Data records -
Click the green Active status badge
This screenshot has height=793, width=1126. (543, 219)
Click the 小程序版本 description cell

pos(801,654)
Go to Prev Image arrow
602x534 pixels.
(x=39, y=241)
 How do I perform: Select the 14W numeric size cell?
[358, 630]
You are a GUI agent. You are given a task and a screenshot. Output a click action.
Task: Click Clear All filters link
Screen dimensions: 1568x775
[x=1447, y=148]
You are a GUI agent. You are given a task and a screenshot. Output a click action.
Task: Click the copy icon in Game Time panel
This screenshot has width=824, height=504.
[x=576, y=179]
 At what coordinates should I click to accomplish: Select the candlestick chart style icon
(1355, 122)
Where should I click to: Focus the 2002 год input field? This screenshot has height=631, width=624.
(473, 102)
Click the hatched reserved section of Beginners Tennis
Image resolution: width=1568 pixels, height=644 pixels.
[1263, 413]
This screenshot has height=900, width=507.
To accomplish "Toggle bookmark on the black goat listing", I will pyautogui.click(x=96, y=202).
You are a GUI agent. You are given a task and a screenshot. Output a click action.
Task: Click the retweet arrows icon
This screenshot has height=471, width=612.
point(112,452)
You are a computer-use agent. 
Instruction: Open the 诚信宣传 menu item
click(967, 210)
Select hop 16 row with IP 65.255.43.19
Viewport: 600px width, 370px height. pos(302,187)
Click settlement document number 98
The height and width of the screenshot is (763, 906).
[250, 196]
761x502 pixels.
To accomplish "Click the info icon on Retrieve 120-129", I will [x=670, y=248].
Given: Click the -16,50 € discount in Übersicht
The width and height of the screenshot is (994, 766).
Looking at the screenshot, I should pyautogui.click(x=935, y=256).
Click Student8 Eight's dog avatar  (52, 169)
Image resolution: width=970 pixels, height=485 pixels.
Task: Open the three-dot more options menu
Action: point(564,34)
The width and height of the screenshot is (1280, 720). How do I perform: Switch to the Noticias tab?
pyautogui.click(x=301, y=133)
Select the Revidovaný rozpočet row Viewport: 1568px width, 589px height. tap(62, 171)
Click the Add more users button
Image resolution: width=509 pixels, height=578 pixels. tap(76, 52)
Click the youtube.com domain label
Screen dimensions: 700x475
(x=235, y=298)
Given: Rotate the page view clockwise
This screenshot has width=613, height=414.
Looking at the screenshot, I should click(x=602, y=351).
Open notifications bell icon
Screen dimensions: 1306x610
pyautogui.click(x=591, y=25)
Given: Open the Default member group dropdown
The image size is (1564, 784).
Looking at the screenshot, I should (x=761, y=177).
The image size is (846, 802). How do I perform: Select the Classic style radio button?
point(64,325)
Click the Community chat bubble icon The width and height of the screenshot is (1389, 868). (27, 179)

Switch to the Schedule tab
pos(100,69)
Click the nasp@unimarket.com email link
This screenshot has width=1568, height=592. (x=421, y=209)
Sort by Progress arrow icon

What is being asked - Give back the whole of the data above, exactly as written.

Exercise solution -
Click the green Active status badge
This screenshot has height=793, width=1126. (543, 219)
Click the 小程序版本 description cell

pos(801,654)
Go to Prev Image arrow
602x534 pixels.
(x=39, y=241)
 How do I perform: Select the 14W numeric size cell?
[358, 630]
You are a GUI agent. You are given a task and a screenshot. Output a click action.
Task: Click Clear All filters link
Screen dimensions: 1568x775
[x=1447, y=148]
You are a GUI agent. You are given a task and a screenshot. Output a click action.
Task: Click the copy icon in Game Time panel
This screenshot has width=824, height=504.
[x=576, y=179]
 At what coordinates should I click to accomplish: Select the candlestick chart style icon
(1355, 122)
Where should I click to: Focus the 2002 год input field? This screenshot has height=631, width=624.
(473, 102)
Click the hatched reserved section of Beginners Tennis
Image resolution: width=1568 pixels, height=644 pixels.
[1263, 413]
This screenshot has height=900, width=507.
To accomplish "Toggle bookmark on the black goat listing", I will pyautogui.click(x=96, y=202).
You are a GUI agent. You are given a task and a screenshot. Output a click action.
Task: Click the retweet arrows icon
This screenshot has height=471, width=612.
point(112,452)
You are a computer-use agent. 
Instruction: Open the 诚信宣传 menu item
click(967, 210)
Select hop 16 row with IP 65.255.43.19
Viewport: 600px width, 370px height. pos(302,187)
Click settlement document number 98
The height and width of the screenshot is (763, 906).
[250, 196]
761x502 pixels.
To accomplish "Click the info icon on Retrieve 120-129", I will [x=670, y=248].
Given: Click the -16,50 € discount in Übersicht
The width and height of the screenshot is (994, 766).
Looking at the screenshot, I should pyautogui.click(x=935, y=256).
Click Student8 Eight's dog avatar  (52, 169)
Image resolution: width=970 pixels, height=485 pixels.
Task: Open the three-dot more options menu
Action: point(564,34)
The width and height of the screenshot is (1280, 720). How do I perform: Switch to the Noticias tab?
pyautogui.click(x=301, y=133)
Select the Revidovaný rozpočet row Viewport: 1568px width, 589px height. tap(62, 171)
Click the Add more users button
Image resolution: width=509 pixels, height=578 pixels. tap(76, 52)
Click the youtube.com domain label
Screen dimensions: 700x475
(x=235, y=298)
Given: Rotate the page view clockwise
This screenshot has width=613, height=414.
Looking at the screenshot, I should click(x=602, y=351).
Open notifications bell icon
Screen dimensions: 1306x610
pyautogui.click(x=591, y=25)
Given: Open the Default member group dropdown
The image size is (1564, 784).
Looking at the screenshot, I should (x=761, y=177).
The image size is (846, 802). How do I perform: Select the Classic style radio button?
point(64,325)
Click the Community chat bubble icon The width and height of the screenshot is (1389, 868). (27, 179)

Switch to the Schedule tab
pos(100,69)
Click the nasp@unimarket.com email link
This screenshot has width=1568, height=592. (x=421, y=209)
Sort by Progress arrow icon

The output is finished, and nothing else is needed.